+++ FRAGMENTO ELEGIDO

ESCRIBE: Jaime A. Vásquez Valcárcel

*Un documento histórico donde se nota colonialismo, clericalismo, migración, peruanidad, abandono, nostalgia y, sobretodo, actualidad a pesar que fue escrito en 1935 por un sacerdote geógrafo que sí navegaba por los ríos amazónicos.

Luego de conocer los hechos que ocurrieron en los ríos Tigre, Chambira y Putumayo, y ver las actividades en Iquitos y Santa Rosa, uno queda sorprendido por el tiempo que pasa y los discursos se mantienen. Escuchar a actores públicos, privados y, para variar, religiosos lleva a la conclusión que cualquier tiempo pasado fue igual.


Ente junio y julio de 1935, el prefecto de Loreto, Óscar Mavila, encomendó al Vicariato Apostólico de San José del Amazonas una misión por el río Putumayo. Monseñor Rosino Ramos encargó la misión a uno de los padres agustinos que más aventuras ribereñas ha tenido en esa época. Luego del viaje, el fraile escribió, como era su costumbre, un detallado informe en donde consigna detalles irrelevantes. Como aquella donde un poblador brasileño de la “Boca del Jacaré” le regala una gallina por haberlo bautizado. “Pequeño detalle que anoto, porque a pesar de haber hecho todos los bautismos gratuitos durante la travesía, no recibí la menor prueba de gratitud”.

En ese periplo fluvial, el sacerdote constató el abandono y miseria de la zona peruana. “Es un tambo tan pequeño y miserable que ni el nombre que lleva merece”, refiriéndose al lugar donde vivía una familia cocama que trabajaban la leña y que se mostraron indiferentes a los sacramentos que el cura ofrecía. “Han hecho la jaula y ahora no encuentran el pájaro”, afirma al ver el hecho que se construyó una escuela con casa para la maestra, pero estaban suplicando que el prefecto envíe una docente.

++++++

**CONSIGNA A**:
Copia tal cual el pasaje del texto sobre la misión por el Putumayo que va de "ESCRIBE: Jaime A." a "pasado fue igual.", incluidos ambos.
**CONSIGNA B**:
Sigue escribiendo el texto sobre la misión por el Putumayo a partir de su última oración.
Los registros provienen de una fuente distinta.

+++ MATERIAL PROPORCIONADO

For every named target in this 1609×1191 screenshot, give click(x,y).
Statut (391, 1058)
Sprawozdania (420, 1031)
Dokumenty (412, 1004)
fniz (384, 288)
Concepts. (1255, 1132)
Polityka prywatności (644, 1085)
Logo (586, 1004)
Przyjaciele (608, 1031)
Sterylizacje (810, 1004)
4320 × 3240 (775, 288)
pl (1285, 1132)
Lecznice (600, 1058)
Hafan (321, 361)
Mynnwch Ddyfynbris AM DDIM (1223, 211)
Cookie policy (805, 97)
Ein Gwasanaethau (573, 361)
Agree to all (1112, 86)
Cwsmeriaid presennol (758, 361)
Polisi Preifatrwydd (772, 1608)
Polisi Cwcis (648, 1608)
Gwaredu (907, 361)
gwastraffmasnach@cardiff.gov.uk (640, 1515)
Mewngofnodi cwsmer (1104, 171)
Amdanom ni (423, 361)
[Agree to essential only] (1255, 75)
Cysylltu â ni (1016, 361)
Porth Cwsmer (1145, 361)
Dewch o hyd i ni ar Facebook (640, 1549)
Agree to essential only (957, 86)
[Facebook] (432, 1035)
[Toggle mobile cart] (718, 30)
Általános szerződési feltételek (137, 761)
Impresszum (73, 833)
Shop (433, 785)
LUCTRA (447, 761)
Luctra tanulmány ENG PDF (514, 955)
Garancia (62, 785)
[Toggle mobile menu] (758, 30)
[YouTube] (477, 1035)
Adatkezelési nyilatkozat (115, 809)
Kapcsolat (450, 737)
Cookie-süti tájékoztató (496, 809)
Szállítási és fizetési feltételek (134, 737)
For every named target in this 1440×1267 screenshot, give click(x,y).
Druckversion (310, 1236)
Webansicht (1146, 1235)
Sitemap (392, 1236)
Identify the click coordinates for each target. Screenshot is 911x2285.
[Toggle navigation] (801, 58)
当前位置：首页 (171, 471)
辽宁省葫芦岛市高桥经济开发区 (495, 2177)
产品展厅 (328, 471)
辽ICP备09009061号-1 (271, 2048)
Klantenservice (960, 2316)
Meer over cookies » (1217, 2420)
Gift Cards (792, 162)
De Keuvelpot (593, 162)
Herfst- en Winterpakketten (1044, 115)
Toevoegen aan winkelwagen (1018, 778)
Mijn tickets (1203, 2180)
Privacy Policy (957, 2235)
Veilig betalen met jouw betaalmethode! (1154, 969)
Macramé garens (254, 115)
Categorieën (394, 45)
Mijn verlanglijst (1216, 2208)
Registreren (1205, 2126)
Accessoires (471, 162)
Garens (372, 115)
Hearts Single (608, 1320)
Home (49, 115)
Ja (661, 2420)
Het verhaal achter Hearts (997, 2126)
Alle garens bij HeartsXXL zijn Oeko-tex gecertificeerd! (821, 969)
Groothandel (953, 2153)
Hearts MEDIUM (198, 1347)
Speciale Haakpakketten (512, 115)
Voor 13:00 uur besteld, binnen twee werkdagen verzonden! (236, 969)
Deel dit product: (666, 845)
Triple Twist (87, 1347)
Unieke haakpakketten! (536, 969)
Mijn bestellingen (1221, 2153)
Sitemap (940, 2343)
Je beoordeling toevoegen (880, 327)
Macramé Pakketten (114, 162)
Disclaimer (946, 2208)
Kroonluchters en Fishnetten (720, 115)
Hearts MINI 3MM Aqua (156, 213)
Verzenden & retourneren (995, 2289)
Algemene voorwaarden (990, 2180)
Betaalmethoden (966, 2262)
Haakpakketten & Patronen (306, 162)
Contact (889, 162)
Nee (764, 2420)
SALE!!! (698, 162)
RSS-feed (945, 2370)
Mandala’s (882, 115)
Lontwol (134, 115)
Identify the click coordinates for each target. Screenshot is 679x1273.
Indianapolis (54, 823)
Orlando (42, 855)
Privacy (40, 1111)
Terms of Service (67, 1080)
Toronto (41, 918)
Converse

++++++

**RESPUESTA CORRECTA A**:
ESCRIBE: Jaime A. Vásquez Valcárcel

*Un documento histórico donde se nota colonialismo, clericalismo, migración, peruanidad, abandono, nostalgia y, sobretodo, actualidad a pesar que fue escrito en 1935 por un sacerdote geógrafo que sí navegaba por los ríos amazónicos.

Luego de conocer los hechos que ocurrieron en los ríos Tigre, Chambira y Putumayo, y ver las actividades en Iquitos y Santa Rosa, uno queda sorprendido por el tiempo que pasa y los discursos se mantienen. Escuchar a actores públicos, privados y, para variar, religiosos lleva a la conclusión que cualquier tiempo pasado fue igual.

**RESPUESTA CORRECTA B**:
Antes que esa zona pasara nuevamente a dominios del Vicariato Apostólico de San José del Amazonas, la Santa Sede, en 1912, creó la Prefectura Apostólica de El Putumayo dirigida por los Padres Franciscanos ingleses que, nueve años después, encargaron en 1921 al de San José del Amazonas. En 1923, Monseñor Sotero Redondo hizo un viaje por El Putumayo, entrando por el Ygaraparaná hasta La Chorrera y por el Caraparaná hasta El Encanto. Esa misión fue después que se firmó el Tratado Salomón Lozano y territorios que antes eran de Perú pasaron a Colombia. Los detalles de ese viaje seguro estarán en algún informe vicarial. Desde ese año no volvió ninguna misión hasta 1935.

El sacerdote agustino comprobó la huida de los peruanos hacia territorio colombiano y brasileño, y recibió el testimonio del “Sr. Loayza”, quien le narró que antes del tratado había unos “7.000 indios” que luego se redujeron a “1.500”. Claro que esos patrones dijeron que la población fue diezmada por “paludismo, beri-beri, sarampión, viruela”, aunque los colombianos decían que los que antes se encontraban como esclavos de los peruanos a la primera oportunidad huían a Colombia por el mejor trato que les daban. Pero más allá de la permanencia en un territorio u otro, el sacerdote es categórico al definir a esos pobladores: “No saben castellano y siguen con todas las salvajes costumbres que heredaron de sus antepasados”.

Ya por esos años la diferencia entre el territorio peruano, brasileño y colombiano era notoria. Mientras que en Perú “viven allí cuatro G.C. que parecen representar la comedia de defender El Putumayo con una canoa y cuatro fusiles”. Al pasar la boca del Yuricaya, que les conduce a Caucayá en Colombia “quedo totalmente pasmado ante la vista de Ford 34, un automóvil de lujo paseándose por las riberas de El Putumayo, sigo adelante y veo varios camiones nuevecitos, son todos del Ejército”.

Así podríamos abundar en detalles. Pero las conclusiones de ese viaje en muchos casos cobran actualidad. Se debió determinar a Pucaurco como centro de colonización. Primero determinar un lugar estable de vivienda, “por lo menos con 15 familias cocamas que hablen únicamente el castellano”. Luego, “darles 15 soles mensuales durante un año, procurar llevar un carpintero, levantar un nuevo cuartel para la Guardia Civil, poner una Aduana, nombrar un teniente alcalde, llevar gran cantidad de ganado, chanchos y gallinas, construir una capilla, construir casa para el maestro y sacerdote misionero y que ambos tengan vacaciones y viaje gratis en el hidroavión, poner servicio aéreo”. Si no se hacía eso en 1935 no se podría pedir que esos pobladores se queden en territorio peruano y el informe firmado por Avencio Villarejo, concluye: “Si se quiere la colonización es preciso que la Patria haga un supremo esfuerzo. El que algo quiere, algo le cuesta”.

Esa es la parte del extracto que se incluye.